*** Opening DATASET RECORDS ***

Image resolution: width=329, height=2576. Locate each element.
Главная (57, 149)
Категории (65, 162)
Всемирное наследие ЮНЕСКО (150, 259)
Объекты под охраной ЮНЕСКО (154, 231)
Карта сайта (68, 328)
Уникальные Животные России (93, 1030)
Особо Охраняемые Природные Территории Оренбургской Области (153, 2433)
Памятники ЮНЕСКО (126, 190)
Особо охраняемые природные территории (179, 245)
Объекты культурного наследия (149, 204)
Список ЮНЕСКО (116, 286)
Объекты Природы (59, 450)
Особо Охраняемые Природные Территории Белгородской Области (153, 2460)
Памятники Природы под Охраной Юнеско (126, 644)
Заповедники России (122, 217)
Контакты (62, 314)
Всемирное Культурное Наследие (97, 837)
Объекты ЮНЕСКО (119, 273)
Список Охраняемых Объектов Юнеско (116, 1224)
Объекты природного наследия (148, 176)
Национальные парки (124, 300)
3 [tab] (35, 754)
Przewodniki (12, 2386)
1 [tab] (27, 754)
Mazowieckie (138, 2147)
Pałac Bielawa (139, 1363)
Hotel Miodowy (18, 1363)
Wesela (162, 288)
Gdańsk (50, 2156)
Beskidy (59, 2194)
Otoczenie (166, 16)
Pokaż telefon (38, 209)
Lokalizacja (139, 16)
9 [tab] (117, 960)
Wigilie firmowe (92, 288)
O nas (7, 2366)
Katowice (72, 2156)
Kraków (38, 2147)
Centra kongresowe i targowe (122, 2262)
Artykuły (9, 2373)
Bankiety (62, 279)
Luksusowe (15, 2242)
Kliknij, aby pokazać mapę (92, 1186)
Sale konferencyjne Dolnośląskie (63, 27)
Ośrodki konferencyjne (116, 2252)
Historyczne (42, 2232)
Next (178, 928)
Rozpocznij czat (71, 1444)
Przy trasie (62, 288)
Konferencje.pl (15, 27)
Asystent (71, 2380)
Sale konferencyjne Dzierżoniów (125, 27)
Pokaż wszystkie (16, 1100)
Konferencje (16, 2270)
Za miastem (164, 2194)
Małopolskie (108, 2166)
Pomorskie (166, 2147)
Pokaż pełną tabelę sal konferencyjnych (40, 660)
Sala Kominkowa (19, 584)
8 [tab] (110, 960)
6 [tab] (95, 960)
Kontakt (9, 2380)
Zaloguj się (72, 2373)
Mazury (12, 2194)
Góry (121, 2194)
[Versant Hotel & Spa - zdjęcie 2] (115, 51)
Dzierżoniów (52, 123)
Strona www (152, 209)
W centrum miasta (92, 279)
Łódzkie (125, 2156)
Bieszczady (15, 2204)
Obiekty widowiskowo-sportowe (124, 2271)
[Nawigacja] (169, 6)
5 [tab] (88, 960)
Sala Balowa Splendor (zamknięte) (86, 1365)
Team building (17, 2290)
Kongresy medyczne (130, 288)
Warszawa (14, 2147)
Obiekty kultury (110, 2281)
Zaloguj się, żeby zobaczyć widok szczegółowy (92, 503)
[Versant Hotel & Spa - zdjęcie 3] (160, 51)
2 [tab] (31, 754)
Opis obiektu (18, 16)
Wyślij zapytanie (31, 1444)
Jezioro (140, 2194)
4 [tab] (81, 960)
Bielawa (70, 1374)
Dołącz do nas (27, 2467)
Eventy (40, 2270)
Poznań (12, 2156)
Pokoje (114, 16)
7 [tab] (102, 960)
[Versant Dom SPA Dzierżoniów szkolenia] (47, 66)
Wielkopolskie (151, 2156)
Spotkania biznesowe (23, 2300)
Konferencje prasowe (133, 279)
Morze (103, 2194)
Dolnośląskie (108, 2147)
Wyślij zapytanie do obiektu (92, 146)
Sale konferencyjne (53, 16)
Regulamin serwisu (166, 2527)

*** Closing DATASET RECORDS ***

--- ASSIGNED TASK ---
The lines above starting at the one that contains "Список Охраняемых Объектов Юнеско (116, 1224)" and ending at the one that contains "9 [tab] (117, 960)" must be transcribed exactly, and no other lines may appear.

--- RESULT OF THIS EXERCISE ---
Список Охраняемых Объектов Юнеско (116, 1224)
Объекты природного наследия (148, 176)
Национальные парки (124, 300)
3 [tab] (35, 754)
Przewodniki (12, 2386)
1 [tab] (27, 754)
Mazowieckie (138, 2147)
Pałac Bielawa (139, 1363)
Hotel Miodowy (18, 1363)
Wesela (162, 288)
Gdańsk (50, 2156)
Beskidy (59, 2194)
Otoczenie (166, 16)
Pokaż telefon (38, 209)
Lokalizacja (139, 16)
9 [tab] (117, 960)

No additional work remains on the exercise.